Out-Law News 2 min. read
28 Feb 2008, 2:24 pm
Discount-Licensing.com has been in business since 2005 and buys used licences, often from company liquidations, and re-sells them to other companies.
In September of last year, though, Microsoft changed the terms of licences in its small and medium sized company licensing scheme, the Open scheme, and its large organisation scheme, called Select.
The Open licences now say that "the resale of Licenses is expressly prohibited", while the Select scheme orders that customers do not engage in " transferring licences for resale to unaffiliated 3rd parties”.
Noel Unwin of Discount Licensing says that his firm is still able to facilitate re-sale while staying within Microsoft's licensing terms.
Unwin said that the new Open licence terms now prohibit the resale of licences, but do not stop Discount Licensing from acting as a broker between a selling and a buying company.
"Though it restricts the way you can buy and transfer pre-owned licence agreements it doesn't prohibit the re-sale of Open licence agreements," said Unwin.
"The terminology in the notice of transfer and the licence agreement said you're not allowed to resell the licences on to a third party for resale," said Unwin. "In other words, we couldn't buy the licences from an insolvency practitioner and then sell them on. However it is perfectly legal to organise the transfer and sale of an Open licence agreement from an insolvent company directly to a private sector company and take a commission just like any broker would."[7.36]

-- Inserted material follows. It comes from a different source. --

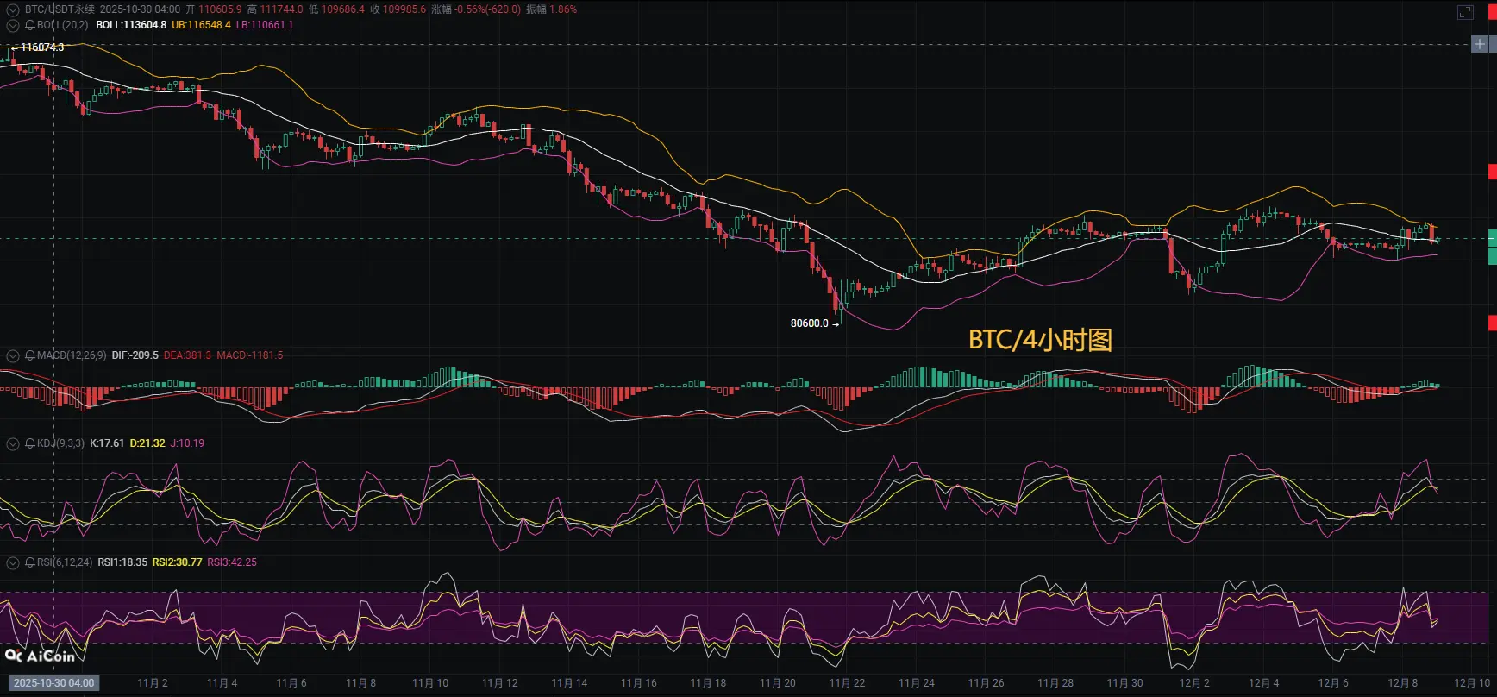
Task: Click the 2025-10-30 04:00 crosshair time label
Action: click(53, 683)
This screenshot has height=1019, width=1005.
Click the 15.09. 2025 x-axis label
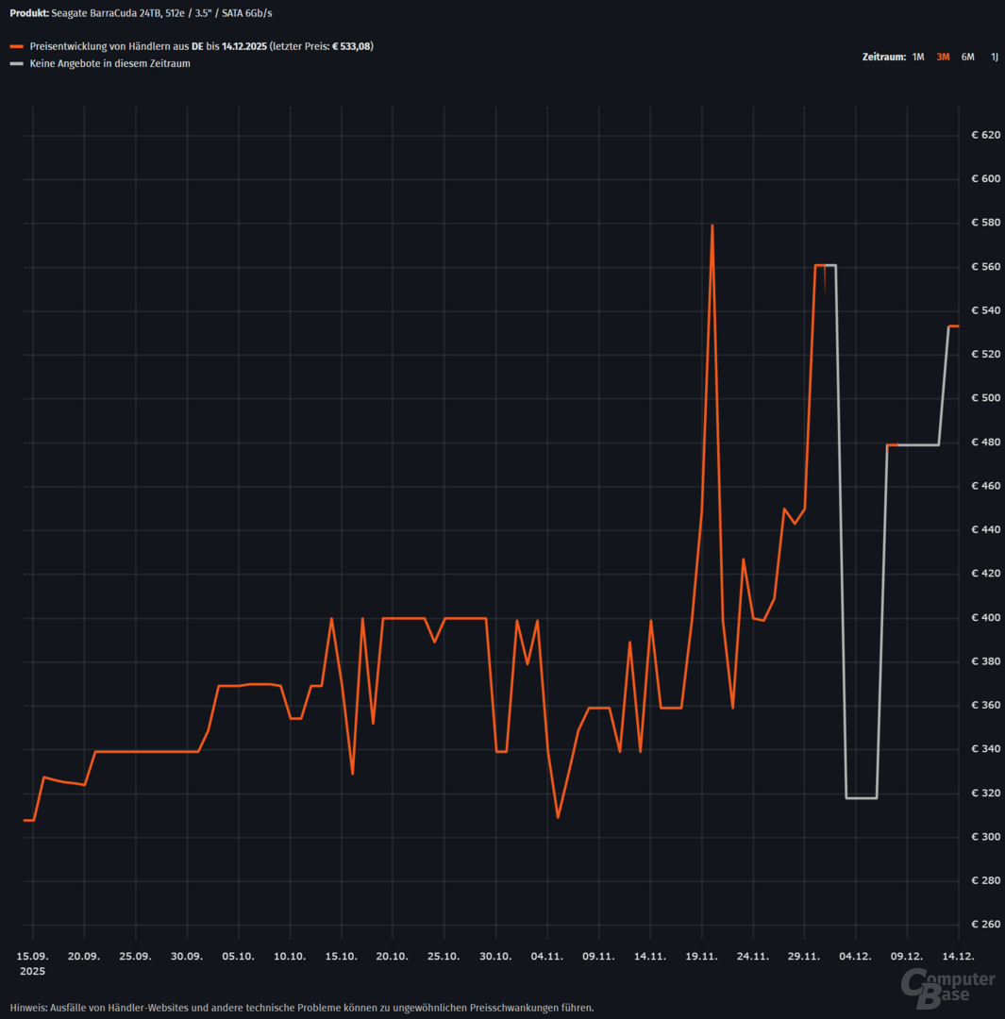coord(33,963)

For Select licences, which are designed for very large organisations of hundreds or thousands of users, Discount Licensing has devised a process by which a shelf company is sold from the licence holder to the organisation that wants to buy the licences. He says this creates a situation in which licences can be transferred without breaking the terms of the licences.
"You can transfer the licences, or reassign a certain number of licences, within the Select agreement just in connection with the divestiture of the affiliate," said Unwin. "So what we do is create the affiliate or shelf company for the supplier, we create the sale using our sales contract, sell the shelf company and then we can effect the transfer of the Select licences directly from the supplier to the end customer."
OUT-LAW.COM sought a response from Microsoft about whether it thinks that the processes are compliant with its licences but the company did not respond. OUT-LAW.COM has seen an email from Microsoft's legal department to Discount Licensing, though, which neither accepts nor rejects the processes.
The changes to Microsoft's licences cannot affect software sold before October 2007, since the terms and conditions cannot be backdated, meaning that Discount Licensing's previous arrangements for the transfer of older software still stand, said Unwin.